WORK INSTRUCTION: In the data beneath this task, how many lines contain "Plants"? Answer with the number only.

DATA UNDER STUDY:

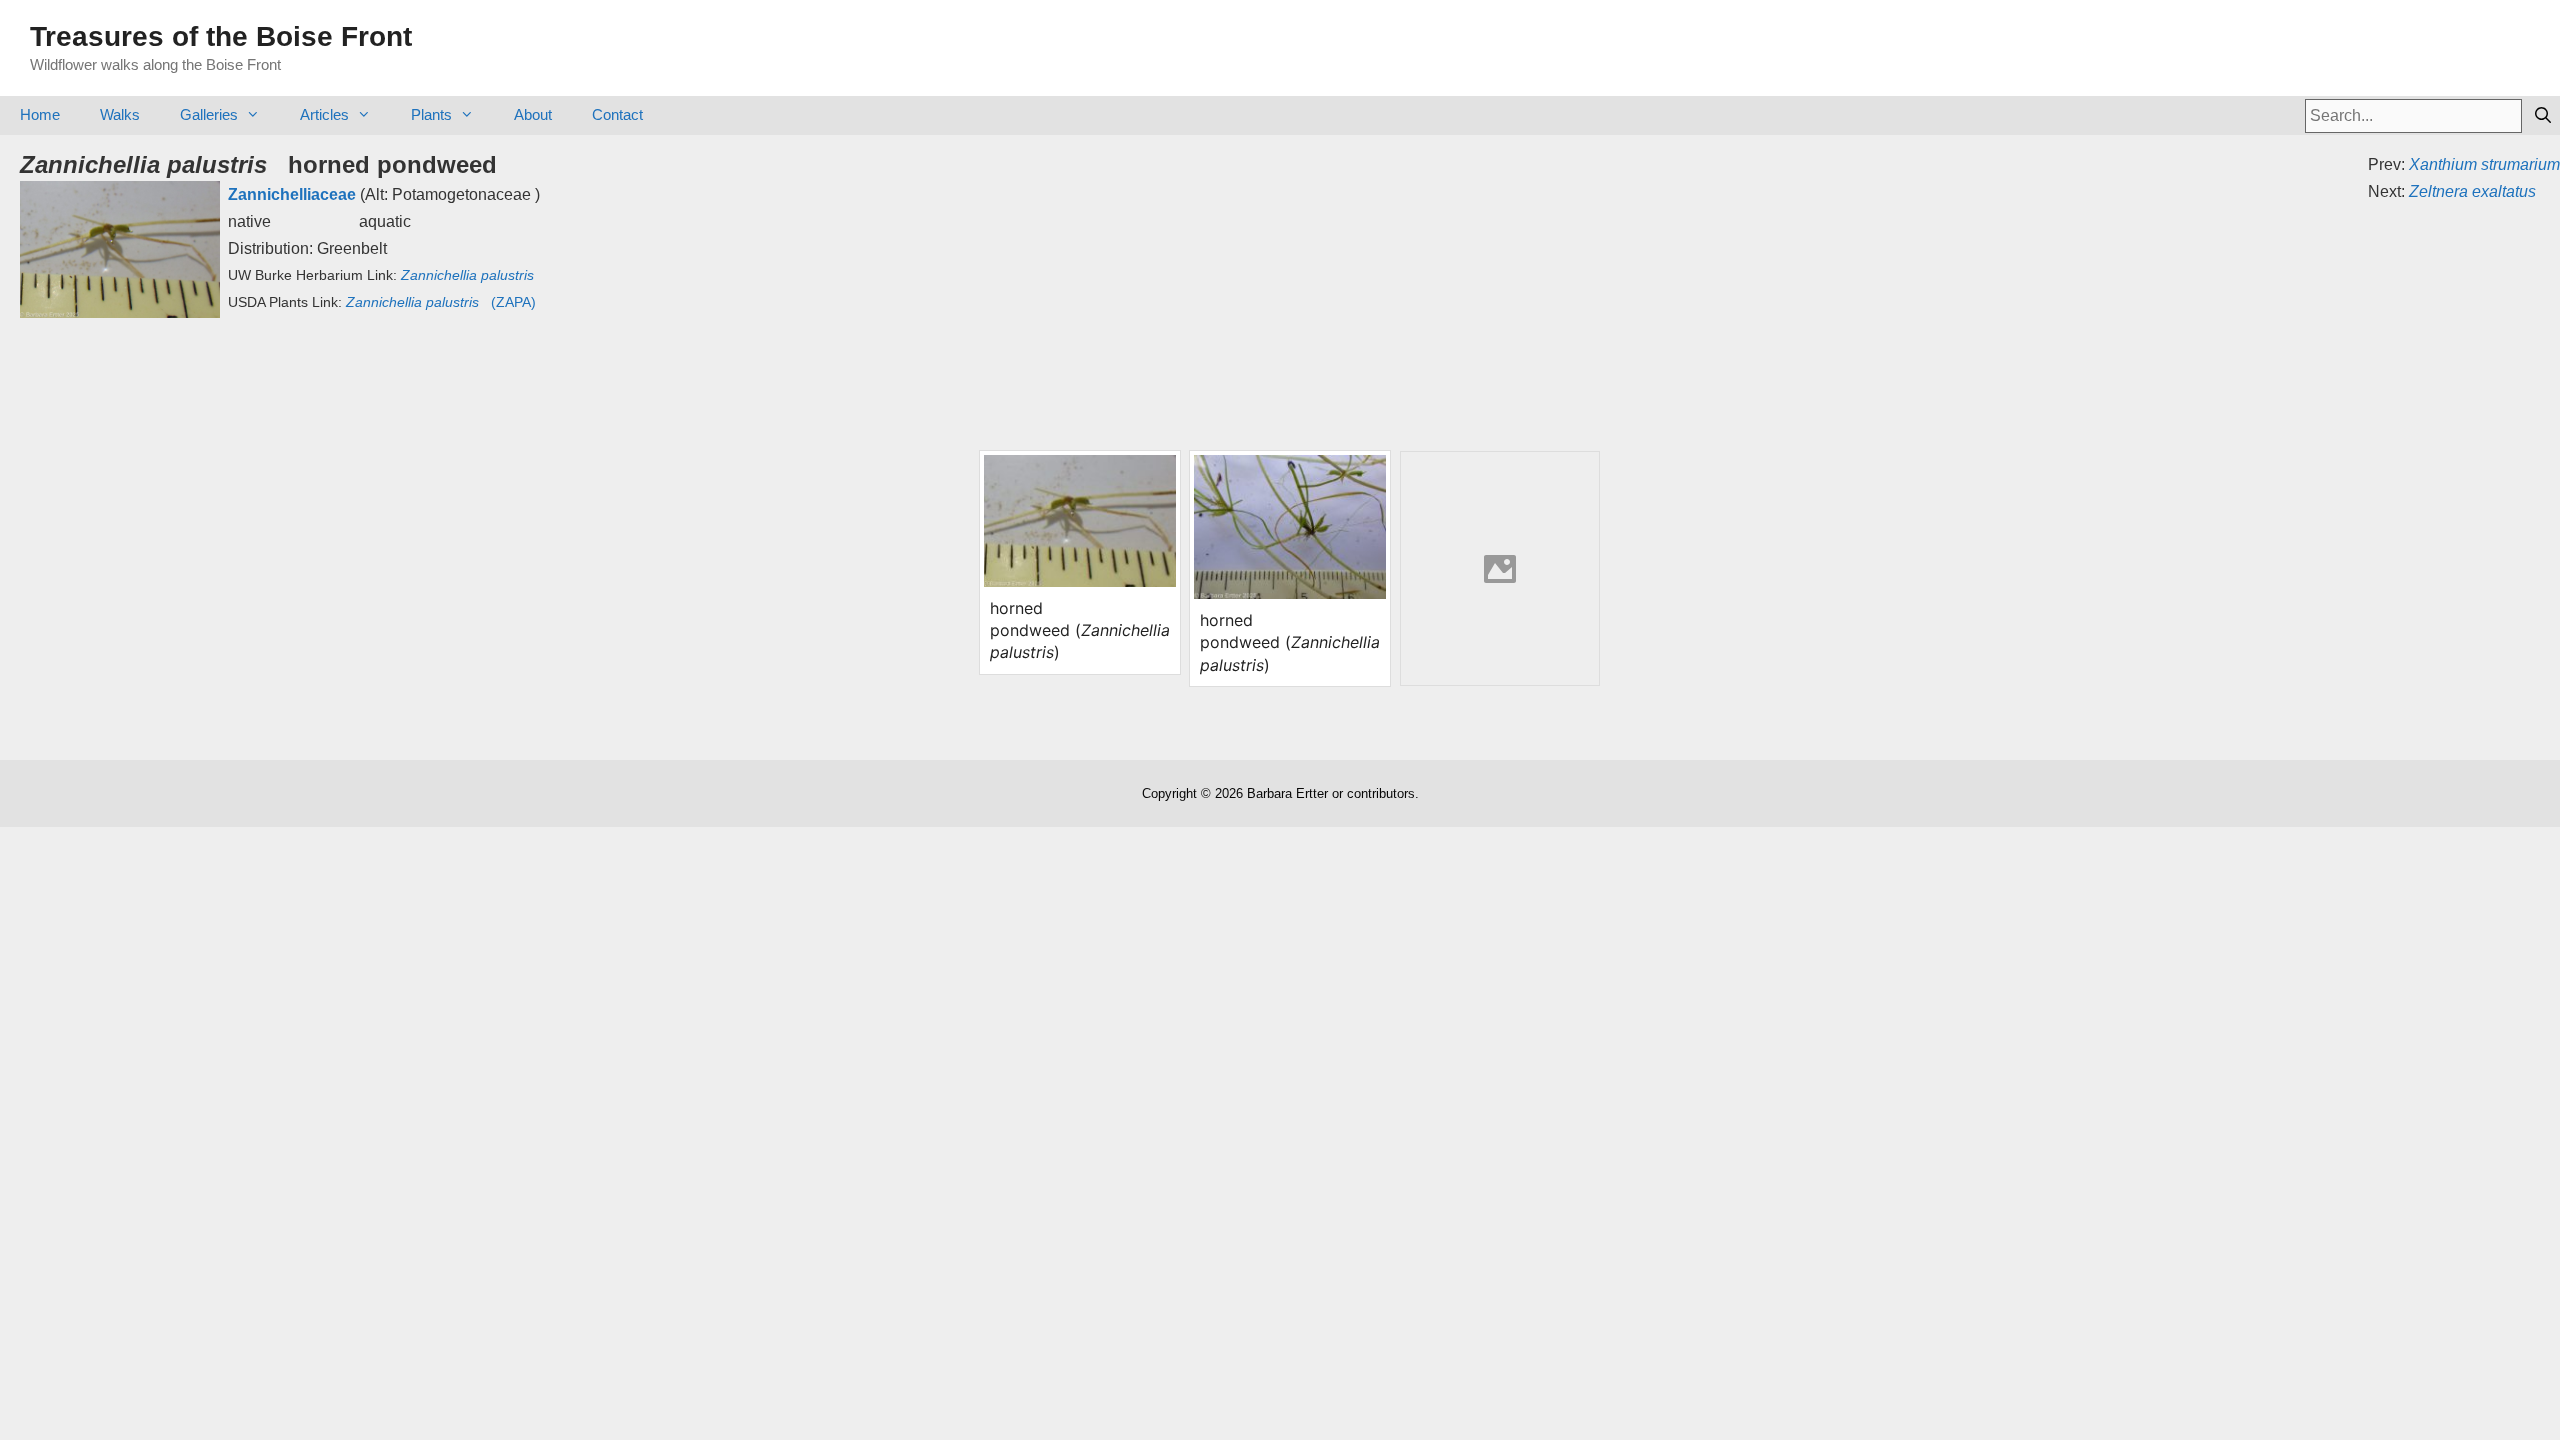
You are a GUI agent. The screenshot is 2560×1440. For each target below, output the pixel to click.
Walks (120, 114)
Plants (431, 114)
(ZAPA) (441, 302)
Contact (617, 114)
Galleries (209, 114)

---

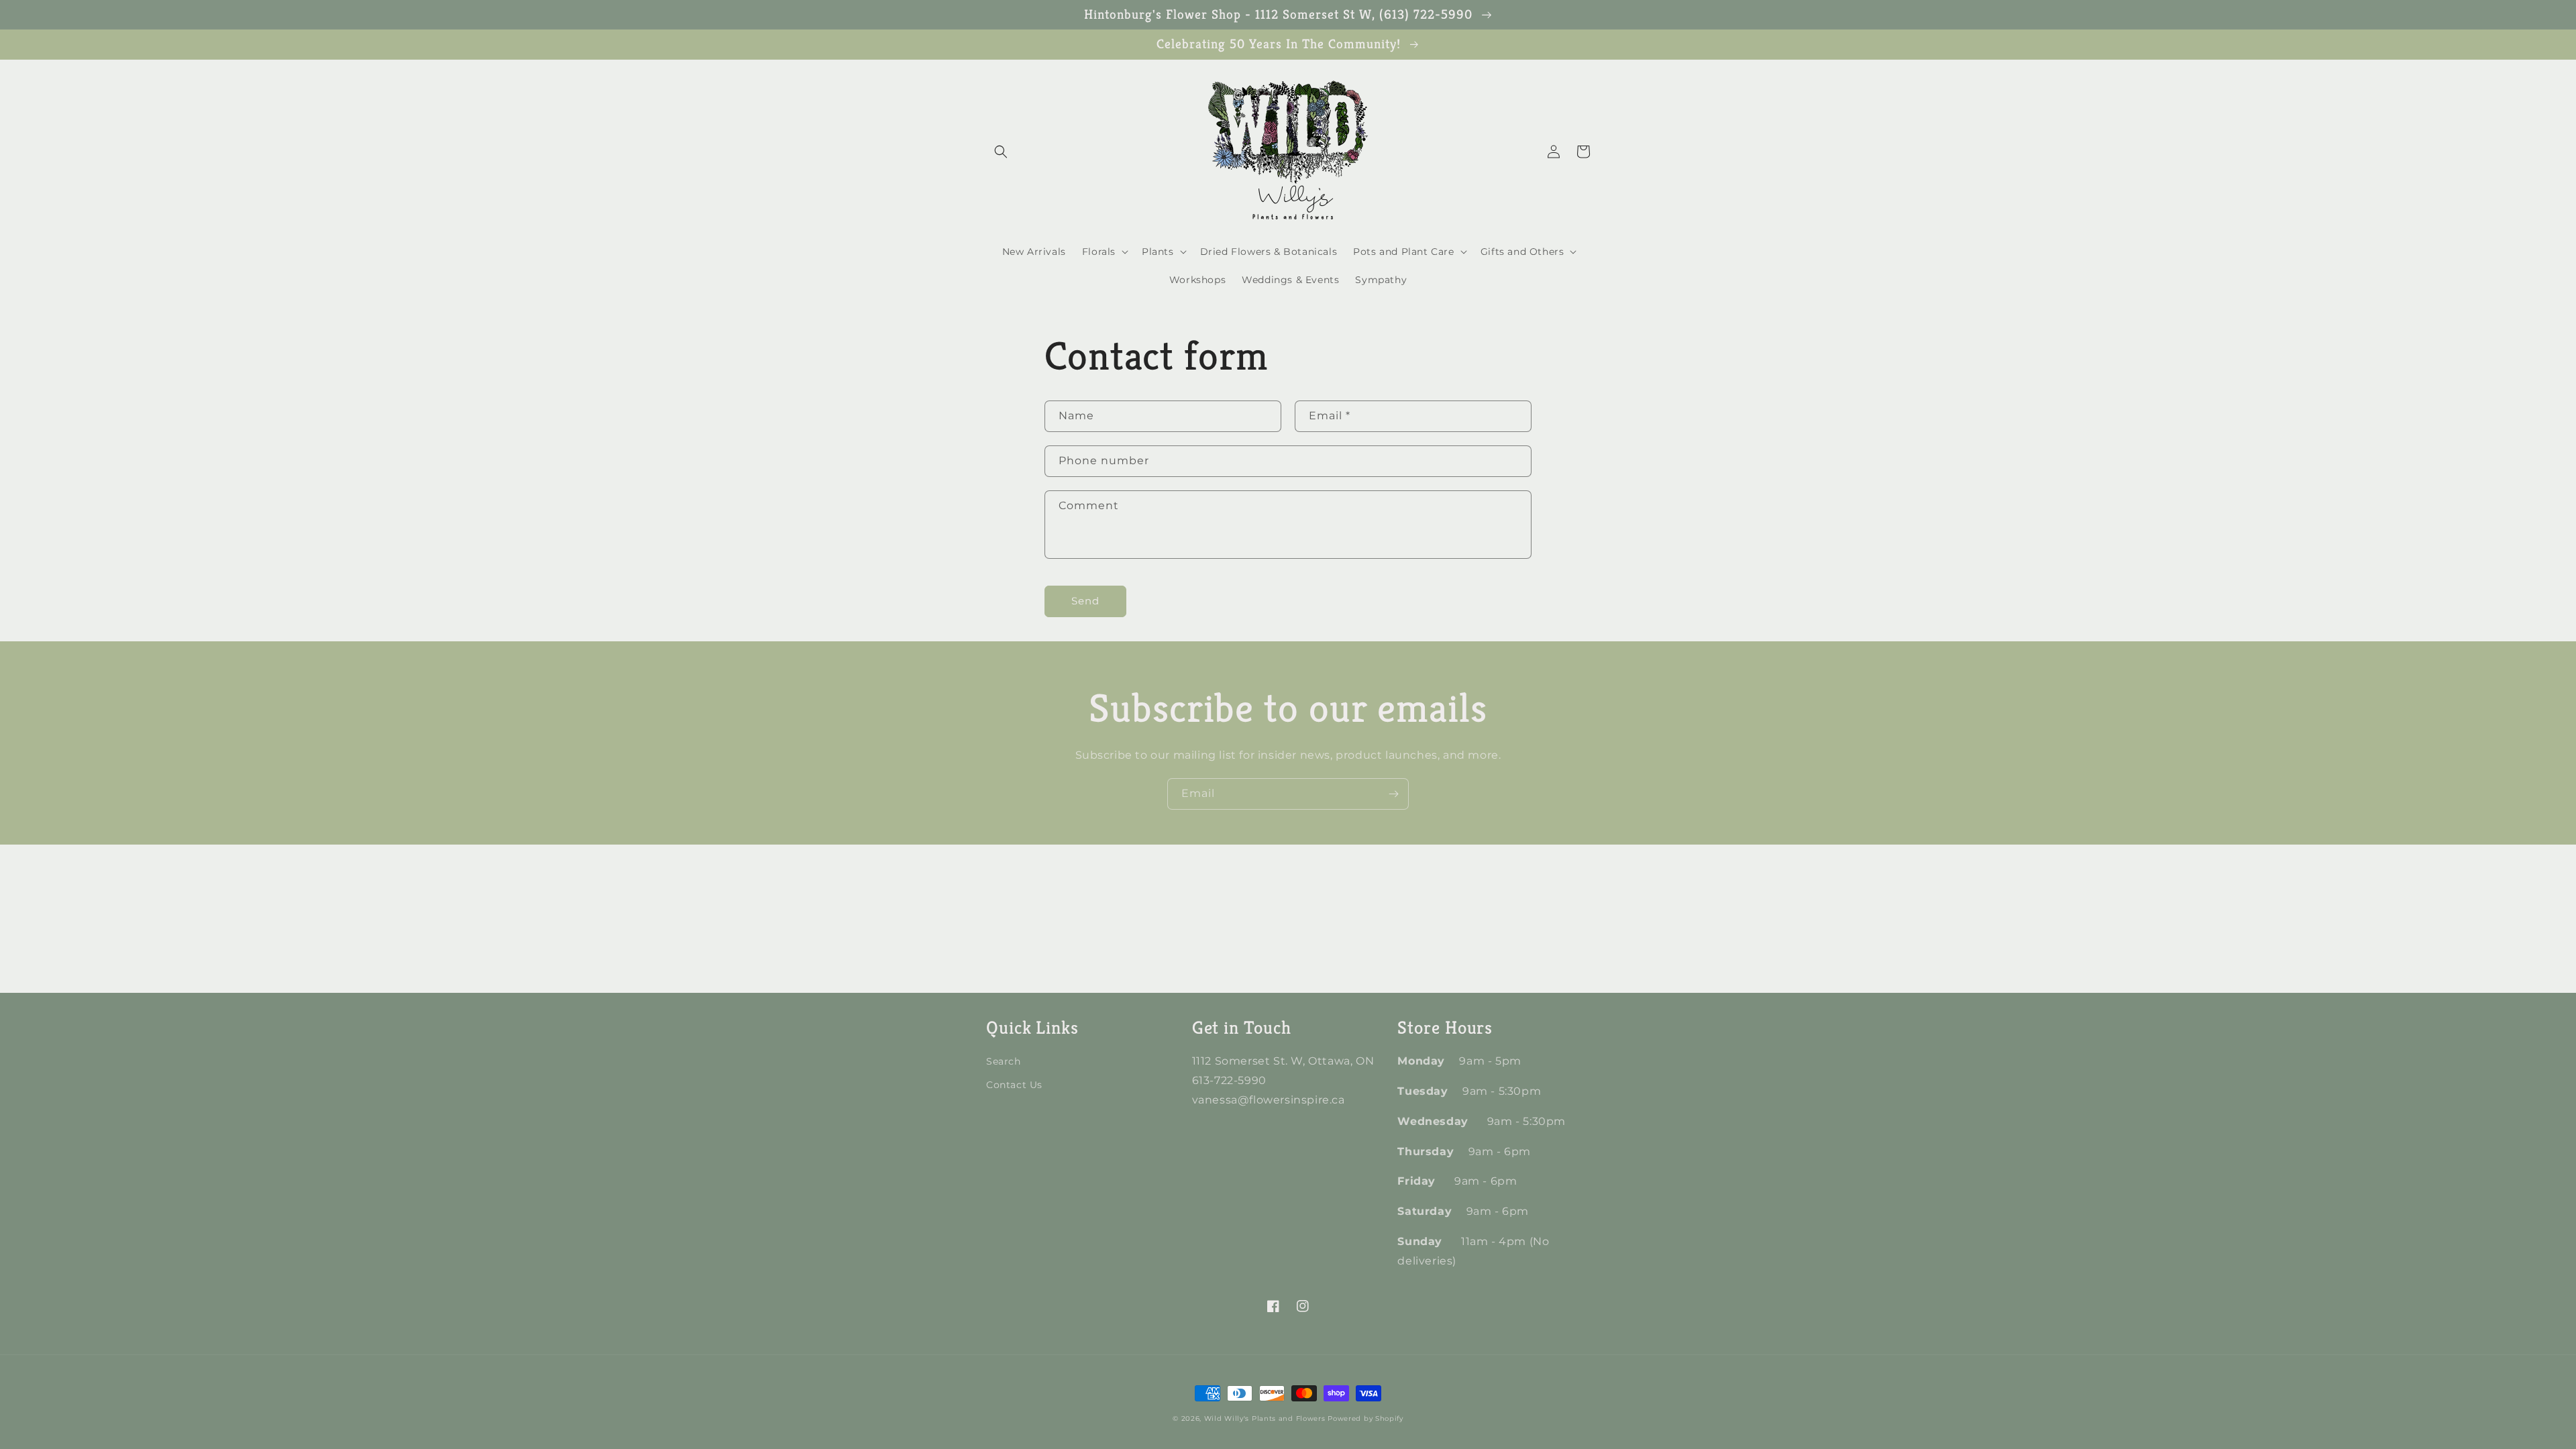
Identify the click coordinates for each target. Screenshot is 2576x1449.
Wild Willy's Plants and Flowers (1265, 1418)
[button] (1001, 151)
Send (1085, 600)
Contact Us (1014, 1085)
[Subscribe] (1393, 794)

YOUR SOLUTION: 2